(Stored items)
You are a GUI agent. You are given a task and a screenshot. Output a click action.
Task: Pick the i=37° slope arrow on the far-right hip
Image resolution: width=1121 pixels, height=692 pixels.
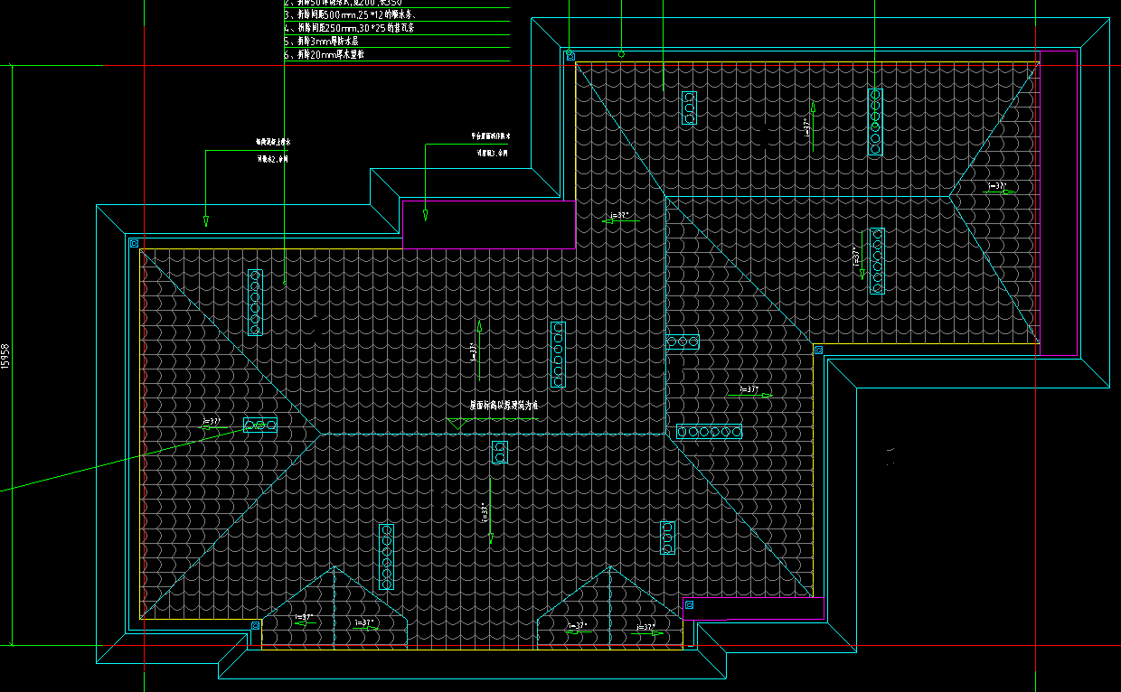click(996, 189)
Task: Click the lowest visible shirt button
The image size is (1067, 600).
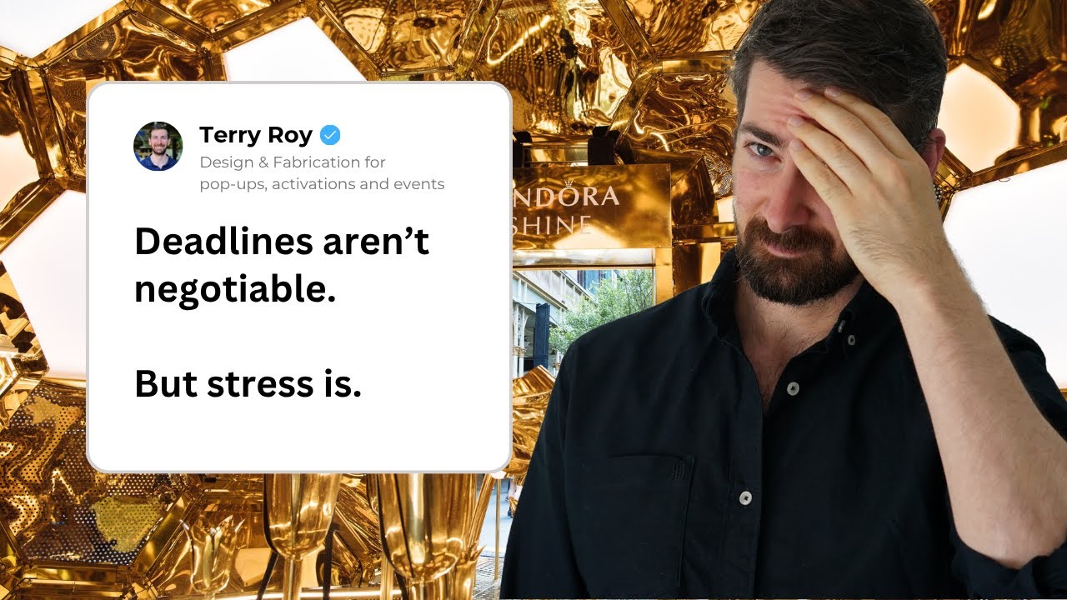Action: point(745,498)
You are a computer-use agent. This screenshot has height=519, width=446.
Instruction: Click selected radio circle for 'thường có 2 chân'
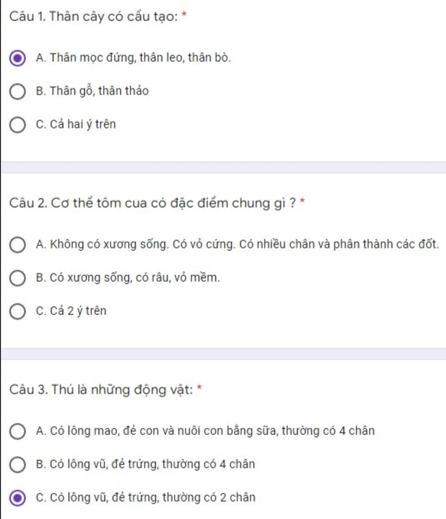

- To do:
From the data, list each line in which the string "agent" appears.

- Task answer:
You are a GUI agent. You are given a task and a screenshot. Output a click action.
You are a computer-use agent. This screenshot has height=519, width=446.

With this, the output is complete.